GIVEN INSTRUCTION = Write out the stretch of records from the line containing "About Us (800, 85)" through the end of the records, copying each line exactly as it appears.

INPUT DATA =
* start *

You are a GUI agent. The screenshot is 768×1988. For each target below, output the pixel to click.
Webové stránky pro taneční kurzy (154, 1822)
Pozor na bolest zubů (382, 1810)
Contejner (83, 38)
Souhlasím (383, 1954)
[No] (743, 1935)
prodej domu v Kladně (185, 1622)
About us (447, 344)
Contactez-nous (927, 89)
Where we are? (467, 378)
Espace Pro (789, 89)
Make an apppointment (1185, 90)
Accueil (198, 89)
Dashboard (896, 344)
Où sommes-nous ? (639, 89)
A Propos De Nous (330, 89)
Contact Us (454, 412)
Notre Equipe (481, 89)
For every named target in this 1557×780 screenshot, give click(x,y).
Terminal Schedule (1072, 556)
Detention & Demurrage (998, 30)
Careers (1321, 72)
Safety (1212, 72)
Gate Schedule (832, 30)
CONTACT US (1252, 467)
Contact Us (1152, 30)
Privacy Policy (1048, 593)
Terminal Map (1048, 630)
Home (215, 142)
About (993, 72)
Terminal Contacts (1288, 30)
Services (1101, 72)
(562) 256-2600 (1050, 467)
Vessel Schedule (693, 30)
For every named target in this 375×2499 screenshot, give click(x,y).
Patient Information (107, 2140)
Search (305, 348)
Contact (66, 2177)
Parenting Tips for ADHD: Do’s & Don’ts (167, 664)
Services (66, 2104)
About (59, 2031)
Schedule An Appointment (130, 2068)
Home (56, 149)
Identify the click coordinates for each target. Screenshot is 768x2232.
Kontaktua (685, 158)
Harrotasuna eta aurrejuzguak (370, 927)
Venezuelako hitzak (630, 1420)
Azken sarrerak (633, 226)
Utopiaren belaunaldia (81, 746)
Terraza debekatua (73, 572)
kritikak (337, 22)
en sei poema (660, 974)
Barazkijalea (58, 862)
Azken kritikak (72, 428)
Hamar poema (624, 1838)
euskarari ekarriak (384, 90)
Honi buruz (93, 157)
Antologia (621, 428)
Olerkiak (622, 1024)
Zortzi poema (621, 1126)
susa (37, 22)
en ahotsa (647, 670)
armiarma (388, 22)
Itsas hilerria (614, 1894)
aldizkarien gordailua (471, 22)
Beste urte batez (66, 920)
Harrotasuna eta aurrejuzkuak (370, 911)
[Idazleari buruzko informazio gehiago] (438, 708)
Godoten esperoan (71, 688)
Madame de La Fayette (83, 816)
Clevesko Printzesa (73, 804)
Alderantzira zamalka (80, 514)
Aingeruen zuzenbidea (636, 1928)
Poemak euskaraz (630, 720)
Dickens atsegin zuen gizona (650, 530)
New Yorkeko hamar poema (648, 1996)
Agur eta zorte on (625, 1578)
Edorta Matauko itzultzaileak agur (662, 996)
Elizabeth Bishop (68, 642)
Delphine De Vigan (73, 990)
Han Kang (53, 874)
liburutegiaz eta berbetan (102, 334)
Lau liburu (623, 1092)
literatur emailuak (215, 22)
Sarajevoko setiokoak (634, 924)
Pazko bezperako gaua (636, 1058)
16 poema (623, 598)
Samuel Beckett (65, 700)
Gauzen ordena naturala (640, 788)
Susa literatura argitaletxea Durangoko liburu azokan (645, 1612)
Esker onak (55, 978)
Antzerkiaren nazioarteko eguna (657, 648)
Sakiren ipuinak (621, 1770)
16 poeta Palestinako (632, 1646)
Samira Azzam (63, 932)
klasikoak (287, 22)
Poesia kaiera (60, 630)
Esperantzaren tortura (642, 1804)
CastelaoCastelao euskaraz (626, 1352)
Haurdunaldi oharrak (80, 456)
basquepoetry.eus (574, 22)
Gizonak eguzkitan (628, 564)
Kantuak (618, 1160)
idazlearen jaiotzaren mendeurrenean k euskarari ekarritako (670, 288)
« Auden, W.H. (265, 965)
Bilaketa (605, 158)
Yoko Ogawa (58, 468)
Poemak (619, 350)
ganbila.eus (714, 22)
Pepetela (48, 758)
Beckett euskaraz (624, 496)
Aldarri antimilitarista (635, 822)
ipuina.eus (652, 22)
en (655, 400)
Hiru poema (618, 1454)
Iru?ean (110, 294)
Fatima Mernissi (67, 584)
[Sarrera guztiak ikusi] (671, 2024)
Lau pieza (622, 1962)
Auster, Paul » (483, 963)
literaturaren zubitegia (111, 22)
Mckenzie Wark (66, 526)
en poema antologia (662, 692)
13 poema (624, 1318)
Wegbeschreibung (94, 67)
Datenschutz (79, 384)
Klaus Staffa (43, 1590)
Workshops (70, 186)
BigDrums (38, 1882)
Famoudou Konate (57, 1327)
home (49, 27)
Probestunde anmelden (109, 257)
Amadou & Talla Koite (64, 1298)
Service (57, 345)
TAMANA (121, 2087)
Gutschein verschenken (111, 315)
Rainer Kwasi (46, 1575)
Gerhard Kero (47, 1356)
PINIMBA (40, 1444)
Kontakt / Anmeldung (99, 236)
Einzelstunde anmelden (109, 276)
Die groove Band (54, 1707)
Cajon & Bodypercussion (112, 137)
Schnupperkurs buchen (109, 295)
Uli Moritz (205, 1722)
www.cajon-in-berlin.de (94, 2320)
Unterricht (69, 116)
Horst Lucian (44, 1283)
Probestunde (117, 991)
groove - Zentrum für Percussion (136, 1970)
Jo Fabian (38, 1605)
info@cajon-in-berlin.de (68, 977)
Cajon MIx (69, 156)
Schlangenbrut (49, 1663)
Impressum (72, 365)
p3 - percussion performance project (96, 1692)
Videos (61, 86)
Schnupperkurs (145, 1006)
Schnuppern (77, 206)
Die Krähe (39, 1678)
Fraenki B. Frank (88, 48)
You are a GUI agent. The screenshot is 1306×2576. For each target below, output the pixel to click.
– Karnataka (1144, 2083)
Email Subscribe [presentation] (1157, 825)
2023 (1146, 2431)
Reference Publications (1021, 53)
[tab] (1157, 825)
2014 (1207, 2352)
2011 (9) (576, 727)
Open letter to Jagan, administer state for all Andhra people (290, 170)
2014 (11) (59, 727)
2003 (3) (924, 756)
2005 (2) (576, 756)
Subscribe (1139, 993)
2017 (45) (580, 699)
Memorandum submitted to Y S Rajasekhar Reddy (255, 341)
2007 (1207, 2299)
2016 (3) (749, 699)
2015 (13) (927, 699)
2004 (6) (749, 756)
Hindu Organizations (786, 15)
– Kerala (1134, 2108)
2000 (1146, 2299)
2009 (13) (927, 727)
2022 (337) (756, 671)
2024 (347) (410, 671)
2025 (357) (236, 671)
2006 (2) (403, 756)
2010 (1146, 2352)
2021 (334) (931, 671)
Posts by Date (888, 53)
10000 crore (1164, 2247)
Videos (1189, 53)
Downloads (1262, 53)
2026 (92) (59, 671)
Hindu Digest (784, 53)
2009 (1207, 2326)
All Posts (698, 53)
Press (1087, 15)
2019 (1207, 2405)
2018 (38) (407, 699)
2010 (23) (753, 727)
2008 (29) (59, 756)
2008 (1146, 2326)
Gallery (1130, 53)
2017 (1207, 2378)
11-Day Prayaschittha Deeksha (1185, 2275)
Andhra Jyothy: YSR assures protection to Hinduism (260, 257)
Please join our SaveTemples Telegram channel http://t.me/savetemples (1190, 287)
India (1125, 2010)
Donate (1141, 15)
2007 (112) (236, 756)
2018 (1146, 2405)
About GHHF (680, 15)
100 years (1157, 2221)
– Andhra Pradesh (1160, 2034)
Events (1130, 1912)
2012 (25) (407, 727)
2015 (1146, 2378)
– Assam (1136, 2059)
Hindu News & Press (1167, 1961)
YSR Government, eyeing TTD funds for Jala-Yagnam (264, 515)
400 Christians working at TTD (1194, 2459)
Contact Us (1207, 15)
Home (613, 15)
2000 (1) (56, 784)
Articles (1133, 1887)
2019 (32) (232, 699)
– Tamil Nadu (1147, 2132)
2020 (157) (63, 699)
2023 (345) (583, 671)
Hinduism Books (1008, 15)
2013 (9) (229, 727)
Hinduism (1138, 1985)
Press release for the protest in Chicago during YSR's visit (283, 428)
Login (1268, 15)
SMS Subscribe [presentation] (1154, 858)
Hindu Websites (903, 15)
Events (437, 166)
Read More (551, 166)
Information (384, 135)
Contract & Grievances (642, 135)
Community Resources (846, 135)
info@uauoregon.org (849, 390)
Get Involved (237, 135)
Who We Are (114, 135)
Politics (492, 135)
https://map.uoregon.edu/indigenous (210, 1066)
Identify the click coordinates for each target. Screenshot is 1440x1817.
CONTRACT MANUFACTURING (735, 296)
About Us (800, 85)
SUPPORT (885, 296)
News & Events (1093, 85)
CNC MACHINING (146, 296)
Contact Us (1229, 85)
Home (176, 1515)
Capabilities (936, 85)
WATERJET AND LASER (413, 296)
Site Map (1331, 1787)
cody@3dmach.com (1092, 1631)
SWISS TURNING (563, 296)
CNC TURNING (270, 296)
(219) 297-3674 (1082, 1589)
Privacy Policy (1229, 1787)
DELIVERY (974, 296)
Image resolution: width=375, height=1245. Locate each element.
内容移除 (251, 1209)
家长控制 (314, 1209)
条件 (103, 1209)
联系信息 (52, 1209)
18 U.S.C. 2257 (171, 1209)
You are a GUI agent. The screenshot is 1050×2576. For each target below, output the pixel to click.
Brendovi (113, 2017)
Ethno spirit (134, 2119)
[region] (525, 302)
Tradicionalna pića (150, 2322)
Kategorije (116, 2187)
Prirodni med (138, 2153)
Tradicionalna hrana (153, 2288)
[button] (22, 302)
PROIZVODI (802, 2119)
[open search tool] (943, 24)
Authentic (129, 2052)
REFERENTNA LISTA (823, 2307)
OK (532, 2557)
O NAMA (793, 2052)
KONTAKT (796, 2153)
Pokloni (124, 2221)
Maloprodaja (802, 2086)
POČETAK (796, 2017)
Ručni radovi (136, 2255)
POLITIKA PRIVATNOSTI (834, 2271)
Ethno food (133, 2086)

* end *

PROBLEM SOLUTION =
About Us (800, 85)
SUPPORT (885, 296)
News & Events (1093, 85)
CNC MACHINING (146, 296)
Contact Us (1229, 85)
Home (176, 1515)
Capabilities (936, 85)
WATERJET AND LASER (413, 296)
Site Map (1331, 1787)
cody@3dmach.com (1092, 1631)
SWISS TURNING (563, 296)
CNC TURNING (270, 296)
(219) 297-3674 (1082, 1589)
Privacy Policy (1229, 1787)
DELIVERY (974, 296)
Image resolution: width=375, height=1245. Locate each element.
内容移除 (251, 1209)
家长控制 (314, 1209)
条件 (103, 1209)
联系信息 (52, 1209)
18 U.S.C. 2257 (171, 1209)
You are a GUI agent. The screenshot is 1050×2576. For each target below, output the pixel to click.
Brendovi (113, 2017)
Ethno spirit (134, 2119)
[region] (525, 302)
Tradicionalna pića (150, 2322)
Kategorije (116, 2187)
Prirodni med (138, 2153)
Tradicionalna hrana (153, 2288)
[button] (22, 302)
PROIZVODI (802, 2119)
[open search tool] (943, 24)
Authentic (129, 2052)
REFERENTNA LISTA (823, 2307)
OK (532, 2557)
O NAMA (793, 2052)
KONTAKT (796, 2153)
Pokloni (124, 2221)
Maloprodaja (802, 2086)
POČETAK (796, 2017)
Ručni radovi (136, 2255)
POLITIKA PRIVATNOSTI (834, 2271)
Ethno food (133, 2086)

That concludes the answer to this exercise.